- Genre: Reality show
- Created by: UTV Software Communications
- Developed by: Srikanth Prabhala
- Written by: Sukhwant Kalsi
- Directed by: Huzzefa
- Presented by: Rakhi Sawant
- Country of origin: India
- Original language: Hindi

Production
- Cinematography: Nitesh Choudhary
- Editor: Umashankar Mishra

Original release
- Network: Imagine TV
- Release: 28 June 2011

= Gajab Desh Ki Ajab Kahaniyaan =

Gajab Desh Ki Ajab Kahaniyaan was an Indian television show hosted by actress and item girl Rakhi Sawant and created by UTV Software Communications which aired on NDTV Imagine. Based on Rakhi's earlier show, Rakhi Ka Insaaf, Rakhi showcases bizarre cases of a particular celebrity and a common man.
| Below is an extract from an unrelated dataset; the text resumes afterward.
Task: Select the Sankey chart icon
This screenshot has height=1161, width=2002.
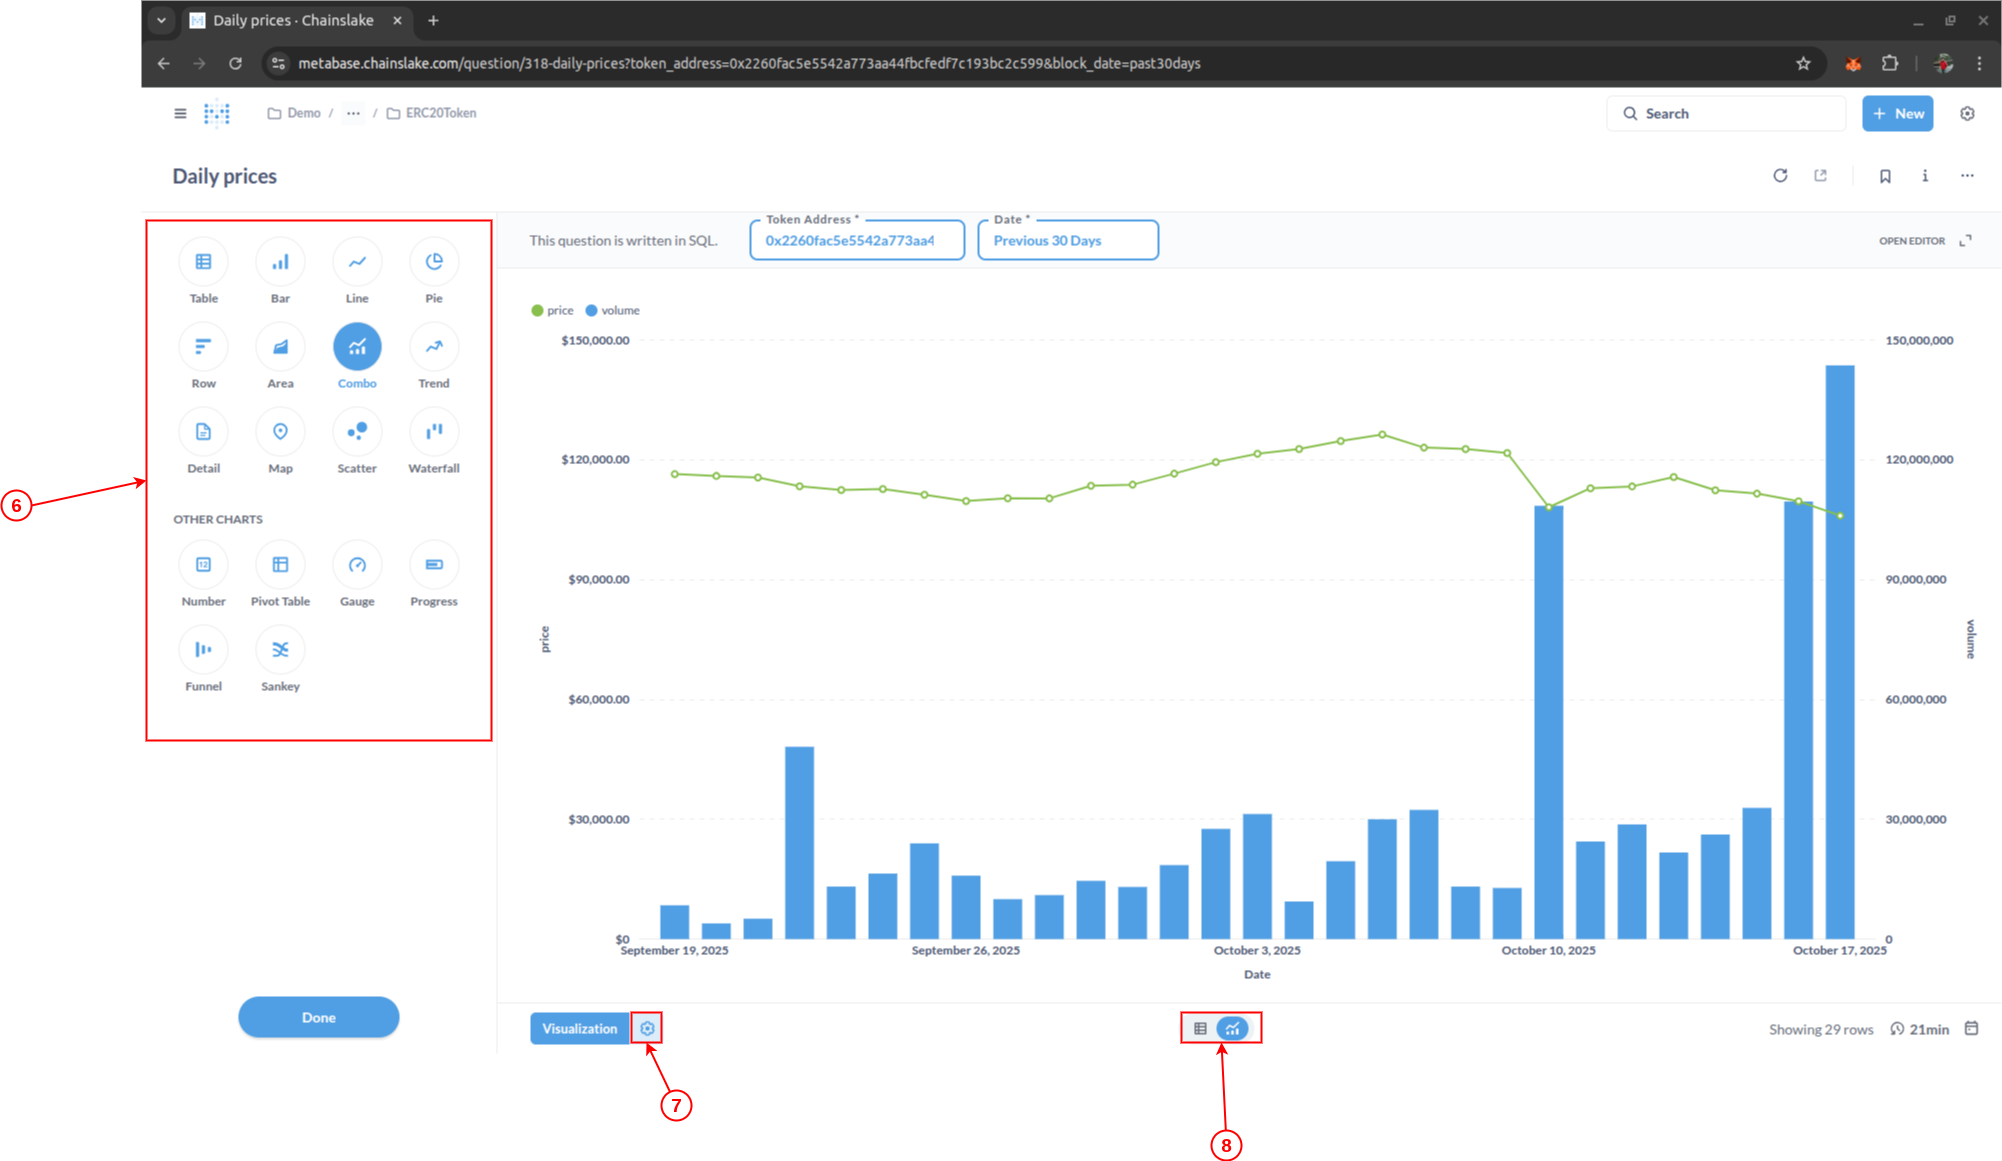Action: 280,650
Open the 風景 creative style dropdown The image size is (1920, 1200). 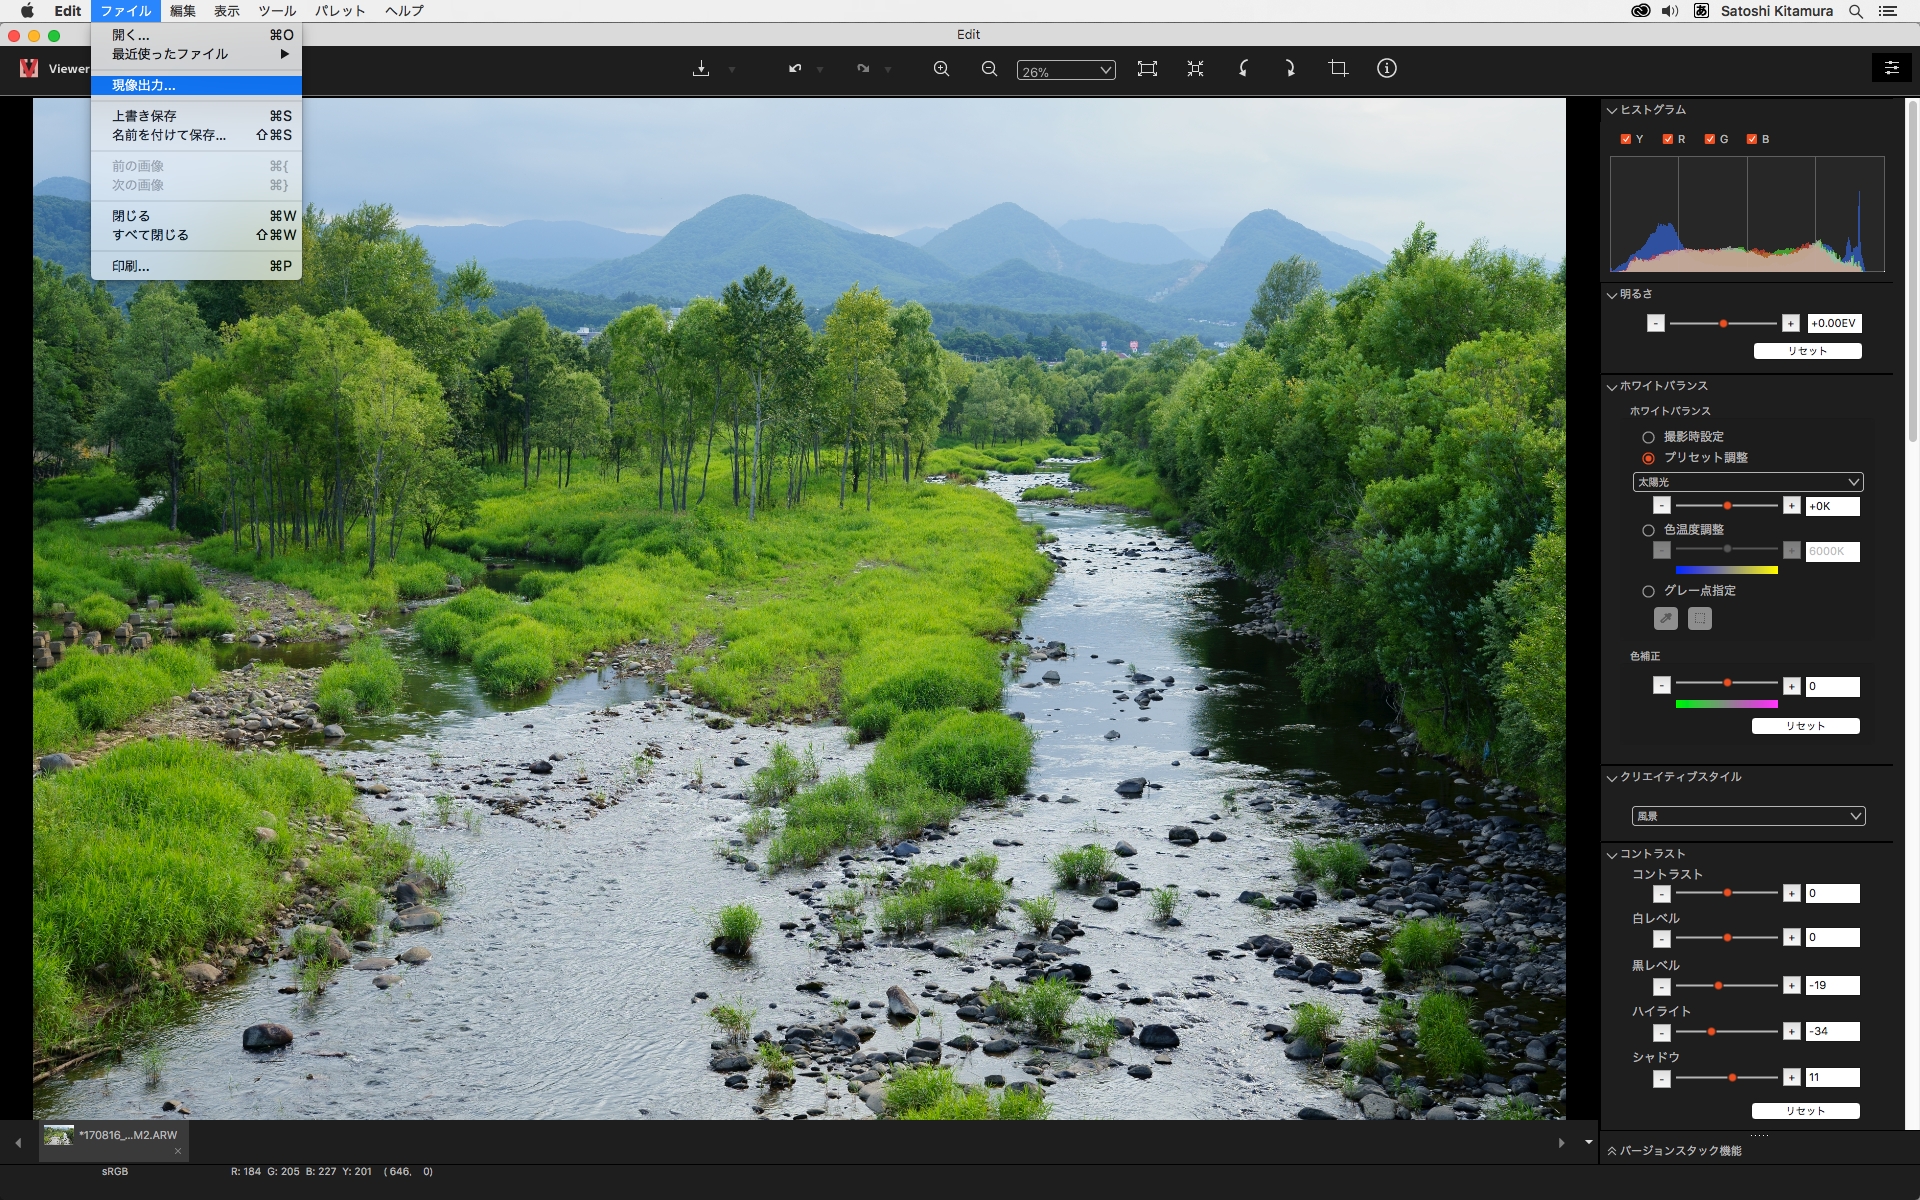[1747, 816]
Unlike the previous series, Rakhi Ka Insaaf, which had a serious tone, this show had a lighter and more comical tone.

==Show concept==
The show consists of one-hour episodes where Rakhi Sawant interviews a controversial celebrity. Included in each episode is a segment that feature of some bizarre events in India.

==Critical response==
The newspaper Indian Express reviewed the show saying, "huge waste of time and effort, ours that is, to even try to see it." Deccan Chronicle called it "A Show that Rejects Talents."